Existing formatting for the layout was used, and the addition follows the same alphabetical order seemingly used to list existing auditors, consultants, and pen testers.

p.s love the guide and have already started sharing this resource with our customers!

[wparad]

Awesome, thank you. Also, if you feel like there is something missing from here that you feel doesn't well capture your services, please let me know. It's hard to strike a balance between not overwhelming and comprehensive, but more context always helps.

[GlitchWitch]

Thanks @wparad! I'll do some thinking here.

I had considered adding a note, but wasn't sure how much context would make sense.

Things like which methodologies are used, if remediation testing and verification is included or an extra charge, and for how long one can request remediation testing are all potentially useful pieces of information since not all providers will be comparable. The first might not be something people pursing SOC 2 care about, but the later might heavily impact their decision.

[wparad]

So I definitely want to avoid drowning in marketing information, but that feels very relevant here and can be distilled down to:

• Testing Methodologies (some short list, maybe 2-3 points)
• Re-testing is definitely a thing, and the associated pricing
• relevant contract lifetimes

I'm tempted to punt on the third one, unless some provider was super unreasonable here (or especially unique in their offering), but the first two I think are great. To be honest, I not sure how I want to prepare "details sections" for each of the companies on the site. I'm not a UI expert (as you can probably tell), but a short text block is definitely what I am thinking about adding.

Would it be possible to share something short about the first two points (maybe in a separate github issue), and then when I've got a good handle on the display, I can pull those points in?

[GlitchWitch]

• relevant contract lifetimes
  I'm tempted to punt on the third one

I've talked to a few people who were locked in for multiple years without realising it with one of the vendors listed. That said, I think it was the exception for that specific vendor and not an industry norm so might just be something for the notes section.

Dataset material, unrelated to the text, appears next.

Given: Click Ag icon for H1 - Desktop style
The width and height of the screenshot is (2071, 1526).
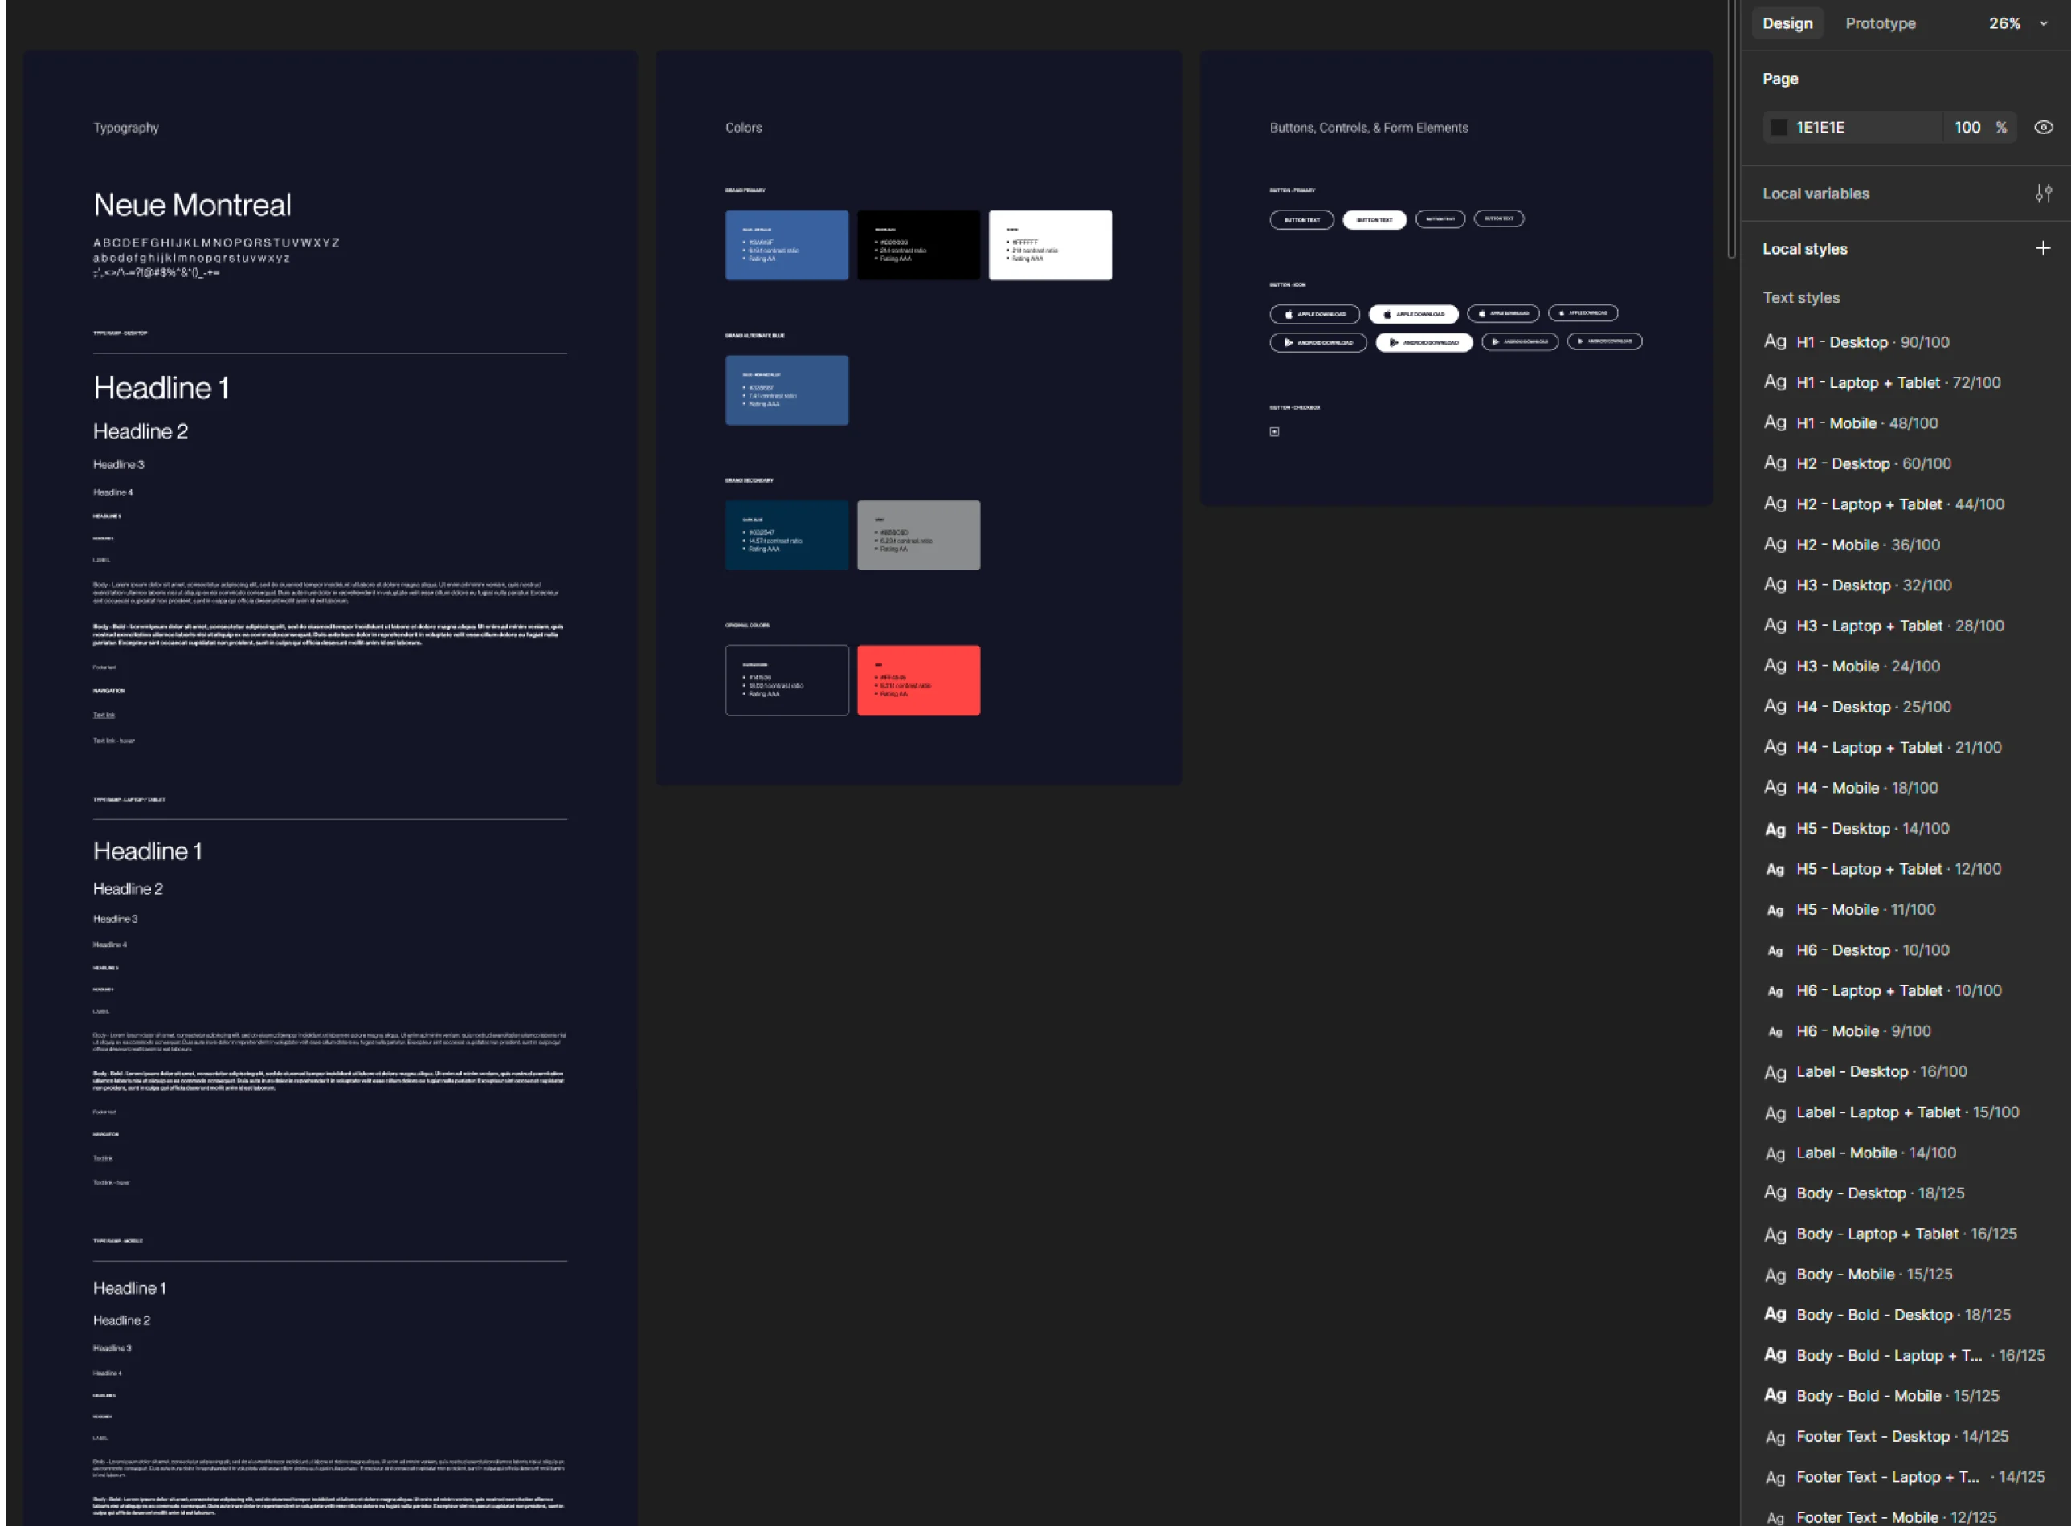Looking at the screenshot, I should click(x=1774, y=341).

Would it be possible to share something short about the first two points (maybe in a separate github issue), and then when I've got a good handle on the display, I can pull those points in?

Sure thing! I'll create a table in a Github issue and pull together what I can from each vendor including sources for the information.

[wparad]

Sure thing! I'll create a table in a Github issue and pull together what I can from each vendor including sources for the information.

Wow, thank you. I was honestly just asking for yours, but I'm not going to say no to having more information.